Paris, métro Porte de Pantin. On se dirige vers l’imposant bateau qu’est le Conservatoire de Paris. Passée la porte automatique, on gagne les larges escaliers. Au sous-sol, on perçoit comme un magma, des sons furtifs jalonnés d’éclats bruts. Nous sommes au cœur de la classe d’improvisation générative d’Alexandros Markeas et Vincent Lê Quang.
Pour tenter de saisir l’art d’Alexandros Markeas (né en 1965 à Athènes), il faut sans doute entendre d’abord ses improvisations. Lui, arrivé en France pour travailler son piano au Conservatoire avec Gabriel Tacchino et Alain Planès, a un petit quelque chose qui le différencie de ses collègues interprètes. Depuis qu’il est tout jeune, jouer des partitions écrites semble le limiter. Adolescent, apprenant le piano au Conservatoire d’Athènes, il découvre le jazz et le rock et se nourrit d’arrangements les plus divers, concoctés pour ses amis. Arranger la musique des autres a une vertu : on entre dans la création doucement, humblement, en se mettant soi-même à la place de l’auteur de cette musique que l’on trouve déjà intéressante.

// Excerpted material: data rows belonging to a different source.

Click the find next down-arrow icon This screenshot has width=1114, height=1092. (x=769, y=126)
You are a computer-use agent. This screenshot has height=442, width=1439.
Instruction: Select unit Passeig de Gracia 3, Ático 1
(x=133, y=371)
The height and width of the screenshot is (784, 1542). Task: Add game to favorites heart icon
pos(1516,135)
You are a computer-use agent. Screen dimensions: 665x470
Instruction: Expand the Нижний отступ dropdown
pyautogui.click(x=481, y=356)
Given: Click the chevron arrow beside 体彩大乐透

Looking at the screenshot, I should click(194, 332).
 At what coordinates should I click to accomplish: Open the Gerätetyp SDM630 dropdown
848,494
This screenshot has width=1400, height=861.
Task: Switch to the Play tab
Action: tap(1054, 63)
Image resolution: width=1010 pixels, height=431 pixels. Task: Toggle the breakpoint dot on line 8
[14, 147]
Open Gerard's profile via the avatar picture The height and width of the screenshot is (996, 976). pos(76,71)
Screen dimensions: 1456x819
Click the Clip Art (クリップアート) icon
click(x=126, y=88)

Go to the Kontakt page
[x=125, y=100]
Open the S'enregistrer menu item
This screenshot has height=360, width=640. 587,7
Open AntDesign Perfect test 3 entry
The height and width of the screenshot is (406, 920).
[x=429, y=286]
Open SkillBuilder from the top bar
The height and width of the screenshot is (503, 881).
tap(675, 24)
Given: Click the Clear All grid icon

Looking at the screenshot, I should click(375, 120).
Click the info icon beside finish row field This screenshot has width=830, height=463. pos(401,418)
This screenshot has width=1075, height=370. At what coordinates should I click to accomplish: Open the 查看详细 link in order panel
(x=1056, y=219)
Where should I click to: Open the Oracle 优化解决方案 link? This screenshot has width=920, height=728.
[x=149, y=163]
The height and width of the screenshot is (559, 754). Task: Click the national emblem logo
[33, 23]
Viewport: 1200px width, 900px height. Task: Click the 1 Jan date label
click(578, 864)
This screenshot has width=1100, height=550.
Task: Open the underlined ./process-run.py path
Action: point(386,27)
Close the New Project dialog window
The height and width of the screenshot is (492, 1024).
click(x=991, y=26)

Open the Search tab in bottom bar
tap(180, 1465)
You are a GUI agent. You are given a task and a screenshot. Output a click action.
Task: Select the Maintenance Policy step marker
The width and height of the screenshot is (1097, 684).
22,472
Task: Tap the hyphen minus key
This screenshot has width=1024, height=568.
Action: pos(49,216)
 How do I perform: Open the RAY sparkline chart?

Étudiant à Paris au tournant des années 1980, Alexandros Markeas travaille avec ardeur le répertoire « de pianiste » que l’on attend de lui. Mais c’est lors d’un concert donné dans les murs du Conservatoire de Paris (alors situé rue de Madrid) qu’il vit l’un de ses plus grands chocs. Pierre Boulez en personne était venu diriger la musique de Gérard Grisey. Deux « papes » pour le prix d’un ! Révélation instantanée pour le jeune étudiant : il sera lui aussi compositeur.
Cela dit, loin de lui l’idée de se départir de sa langue natale et de ses origines musicales. Markeas se glissera dans le sillage du grand Iannis Xenakis en proposant sans cesse, au fil des ans, comme des jalons, des réinterprétations de la musique et de la culture grecques, sans cesse revues avec un œil d’aujourd’hui. On en découvre de beaux exemples dans un album monographique paru en 2004. On y entend une pièce pour bouzouki et électronique (Taximi), ou bien la pièce qui donne son nom à l’album, Dimotika, qui arrange (on y revient) les Mélodies populaires grecques… de Maurice Ravel ! C’est comme si Berio, Bartók et les filtrations sonores de Gérard Pesson avaient fusionné.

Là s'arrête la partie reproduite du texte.